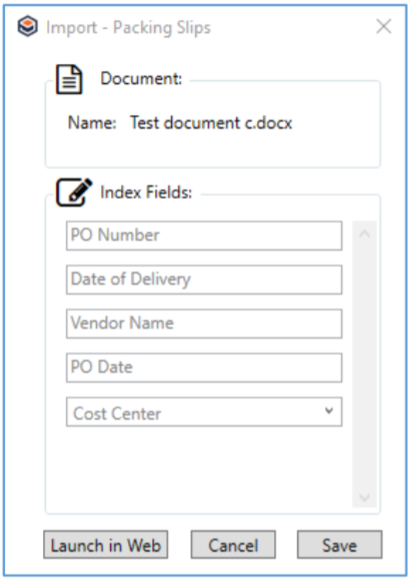Click the Index Fields section heading

coord(146,192)
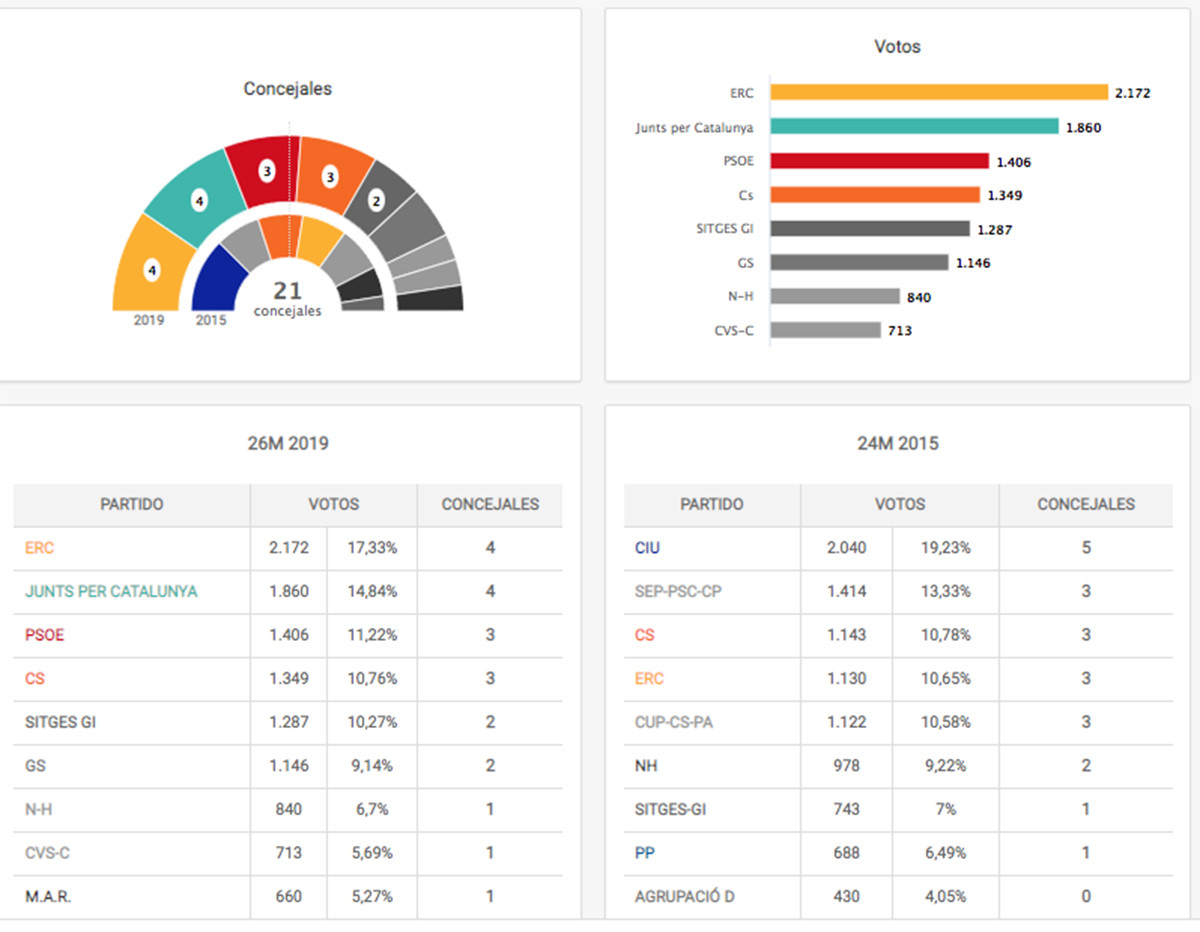1200x932 pixels.
Task: Click the yellow ERC bar in the Votos chart
Action: (939, 93)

◆ ◆ ◆ ◆ ◆ ◆ ◆

Please reproduce the lines above word for word, leaving the pictures out.

[Reply to the task]
Click the Index Fields section heading

coord(146,192)
1200x932 pixels.
Task: Click the yellow ERC bar in the Votos chart
Action: (939, 93)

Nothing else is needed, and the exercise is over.